Il caso Credit Suisse è rilevatore di un'altra problematica: si ipotizza che ben 200 miliardi di euro di asset riconducibili direttamente o meno alla Russia e ai suoi oligarchi, sia coperti che nascosti in varie scatole cinesi, fossero presenti nei forzieri della banca di Zurigo e di altri istituti elvetici. Capire quanti di questi fondi siano volati via sottobanco o senza lo scrutinio di Credit Suisse dall'inizio dell'invasione militare dell'Ucraina nel febbraio 2022 a oggi è fondamentale per comprendere se nel dissesto finanziario e nelle prossime crisi il decoupling da Mosca avrà un ruolo.

Del resto Credit Suisse era sotto attacco da tempo dalla stampa finanziaria anglosassone e dal Dipartimento del Tesoro e della Giustizia Usa per presunti legami con gli oligarchi di Mosca. E di nuovo oggi Washington è tornata all'attacco dopo la maxi-fusione Ubs-Credit Suisse che ha chiuso le porte in faccia alla "sua" BlackRock. In quest'ottica bisogna capire in che misura la fuga di asset russi può aver ridotto la patrimonializzazione di molti gruppi bancari che hanno giocato pericolosamente con Mosca negli anni scorsi e se la prospettiva del proseguimento delle sanzioni e della presenza di zone grigie può danneggiare le banche comunitarie.

Finanza ombra e criptovalute, il Far West inesplorato

Last but not least, come in ogni fase di acuta volatilità anche quella presente è caratterizzata da un'attenzione sistemica per il sistema finanziario ombra, regno del trading a alta frequenza, delle transazioni non regolamentate, delle scommesse a tutto campo.

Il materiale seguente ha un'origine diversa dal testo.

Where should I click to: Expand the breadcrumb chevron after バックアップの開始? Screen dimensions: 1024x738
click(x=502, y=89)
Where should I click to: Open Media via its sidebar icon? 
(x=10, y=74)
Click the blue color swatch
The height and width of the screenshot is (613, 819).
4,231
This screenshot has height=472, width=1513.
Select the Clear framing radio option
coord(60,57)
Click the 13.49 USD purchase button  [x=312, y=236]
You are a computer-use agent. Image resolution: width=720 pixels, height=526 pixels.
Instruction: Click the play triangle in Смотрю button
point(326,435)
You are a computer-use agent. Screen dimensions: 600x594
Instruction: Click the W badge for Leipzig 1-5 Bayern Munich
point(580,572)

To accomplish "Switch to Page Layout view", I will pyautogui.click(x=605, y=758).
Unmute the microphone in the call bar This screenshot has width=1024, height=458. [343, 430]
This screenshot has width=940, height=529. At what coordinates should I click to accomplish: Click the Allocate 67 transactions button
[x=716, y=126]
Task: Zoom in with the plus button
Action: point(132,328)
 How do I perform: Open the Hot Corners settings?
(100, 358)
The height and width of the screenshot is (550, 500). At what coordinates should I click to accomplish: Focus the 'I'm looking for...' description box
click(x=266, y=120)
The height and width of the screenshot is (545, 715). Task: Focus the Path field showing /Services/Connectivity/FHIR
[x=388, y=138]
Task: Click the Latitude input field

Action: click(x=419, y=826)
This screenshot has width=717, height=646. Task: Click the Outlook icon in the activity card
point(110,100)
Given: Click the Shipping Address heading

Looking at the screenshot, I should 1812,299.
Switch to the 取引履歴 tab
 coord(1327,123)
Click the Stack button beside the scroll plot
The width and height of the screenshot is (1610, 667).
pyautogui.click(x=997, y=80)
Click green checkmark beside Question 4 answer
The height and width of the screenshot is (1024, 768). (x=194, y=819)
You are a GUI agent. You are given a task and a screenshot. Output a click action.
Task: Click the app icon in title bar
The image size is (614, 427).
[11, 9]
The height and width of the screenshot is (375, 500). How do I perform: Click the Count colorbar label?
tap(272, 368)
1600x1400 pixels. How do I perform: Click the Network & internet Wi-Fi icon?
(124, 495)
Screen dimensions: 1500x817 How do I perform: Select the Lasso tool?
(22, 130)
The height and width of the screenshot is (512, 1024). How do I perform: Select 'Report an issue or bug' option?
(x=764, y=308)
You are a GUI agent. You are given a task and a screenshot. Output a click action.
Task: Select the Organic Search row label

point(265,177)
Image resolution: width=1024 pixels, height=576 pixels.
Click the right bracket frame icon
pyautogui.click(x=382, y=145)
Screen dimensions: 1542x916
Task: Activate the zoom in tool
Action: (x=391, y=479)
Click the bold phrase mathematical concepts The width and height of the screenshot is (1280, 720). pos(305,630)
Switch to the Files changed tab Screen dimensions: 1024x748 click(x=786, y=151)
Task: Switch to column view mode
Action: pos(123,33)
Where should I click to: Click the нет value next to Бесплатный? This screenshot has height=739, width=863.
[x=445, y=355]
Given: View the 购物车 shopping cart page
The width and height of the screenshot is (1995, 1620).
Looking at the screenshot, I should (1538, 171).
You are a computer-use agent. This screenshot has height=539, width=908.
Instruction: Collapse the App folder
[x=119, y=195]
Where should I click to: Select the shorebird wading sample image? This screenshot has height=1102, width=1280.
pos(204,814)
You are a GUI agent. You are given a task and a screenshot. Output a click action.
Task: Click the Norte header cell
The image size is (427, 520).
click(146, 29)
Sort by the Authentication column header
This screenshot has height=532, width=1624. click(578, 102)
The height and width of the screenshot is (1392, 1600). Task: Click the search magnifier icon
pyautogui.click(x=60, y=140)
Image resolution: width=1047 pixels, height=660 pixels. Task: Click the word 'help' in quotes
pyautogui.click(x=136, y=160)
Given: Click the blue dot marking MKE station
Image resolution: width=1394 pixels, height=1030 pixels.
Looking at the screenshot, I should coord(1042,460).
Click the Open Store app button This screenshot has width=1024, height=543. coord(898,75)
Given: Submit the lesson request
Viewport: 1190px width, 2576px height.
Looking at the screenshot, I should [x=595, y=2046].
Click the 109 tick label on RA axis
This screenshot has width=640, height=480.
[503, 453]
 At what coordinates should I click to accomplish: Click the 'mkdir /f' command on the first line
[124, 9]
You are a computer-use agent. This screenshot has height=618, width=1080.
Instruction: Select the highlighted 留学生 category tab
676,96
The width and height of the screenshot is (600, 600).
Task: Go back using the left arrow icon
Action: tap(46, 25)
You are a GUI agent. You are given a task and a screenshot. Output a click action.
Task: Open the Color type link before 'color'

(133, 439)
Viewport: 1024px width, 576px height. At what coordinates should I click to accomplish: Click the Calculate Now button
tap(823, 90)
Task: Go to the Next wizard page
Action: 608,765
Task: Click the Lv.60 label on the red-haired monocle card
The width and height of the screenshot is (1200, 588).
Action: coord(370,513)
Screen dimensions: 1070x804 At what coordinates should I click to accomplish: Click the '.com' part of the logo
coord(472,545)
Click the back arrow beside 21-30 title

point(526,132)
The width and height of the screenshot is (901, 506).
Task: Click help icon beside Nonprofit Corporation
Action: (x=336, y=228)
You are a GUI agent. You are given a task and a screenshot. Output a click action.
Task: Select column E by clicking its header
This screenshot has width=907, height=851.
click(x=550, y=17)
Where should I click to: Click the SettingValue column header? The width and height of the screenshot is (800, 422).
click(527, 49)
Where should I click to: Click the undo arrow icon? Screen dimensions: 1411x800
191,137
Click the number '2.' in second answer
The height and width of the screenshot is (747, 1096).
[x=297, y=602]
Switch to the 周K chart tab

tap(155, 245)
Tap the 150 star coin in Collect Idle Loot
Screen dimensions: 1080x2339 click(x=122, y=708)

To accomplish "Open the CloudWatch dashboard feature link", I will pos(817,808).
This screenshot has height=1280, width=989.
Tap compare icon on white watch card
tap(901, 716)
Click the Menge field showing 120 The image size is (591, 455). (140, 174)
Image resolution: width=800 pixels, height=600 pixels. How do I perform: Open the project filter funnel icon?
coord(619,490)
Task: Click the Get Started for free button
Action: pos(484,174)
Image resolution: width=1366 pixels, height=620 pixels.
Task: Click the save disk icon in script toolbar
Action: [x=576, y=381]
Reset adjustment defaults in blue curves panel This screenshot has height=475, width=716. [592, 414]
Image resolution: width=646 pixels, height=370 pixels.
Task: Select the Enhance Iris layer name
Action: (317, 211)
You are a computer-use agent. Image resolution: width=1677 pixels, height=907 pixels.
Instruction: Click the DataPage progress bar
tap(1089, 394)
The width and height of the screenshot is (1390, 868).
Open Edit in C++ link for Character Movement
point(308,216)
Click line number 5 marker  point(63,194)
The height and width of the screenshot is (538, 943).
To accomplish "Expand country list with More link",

A fine 2020 lo shadow banking system fatto di titoli scambiati, soprattutto in forma di derivati e di scommesse, giocando fuori dalle boe di sicurezza della navigazione finanziaria in acque tranquille aveva sfondato su scala globale i 225 trilioni di dollari superando i 180 trilioni di attività gestite dalle banche vigilate.

Il Financial Stability Board e il G20 a fine 2022 avevano lanciato un allarme sulla tenuta di questo sistema. Un mese fa tale allarme era stato rilanciato da Standard&Poor's e da inizio anno a preoccupare erano in particolare le grandi speculazioni finanziarie emerse nel delicato mercato cinese.

Crisi nate da derivati tossici o speculazioni su commodities e altri asset fuori dai mercati vigilati possono travolgere la finanza istituzionale. E negli ultimi tempi a questi scenari si è aggiunta anche la prospettiva di un default a catena di operatori delle criptovalute. I casi dell'americano Sam Bankman-Fried e del coreano Do Kon, che con le criptovalute e le frodi hanno fatto bruciare a diversi risparmiatori decine di miliardi di dollari in asset volatili, è indicativo. Le criptovalute possono essere la ciliegina sulla torta di un sistema instabile. In cui tutto congiura per mettere banche e finanza sotto torchio.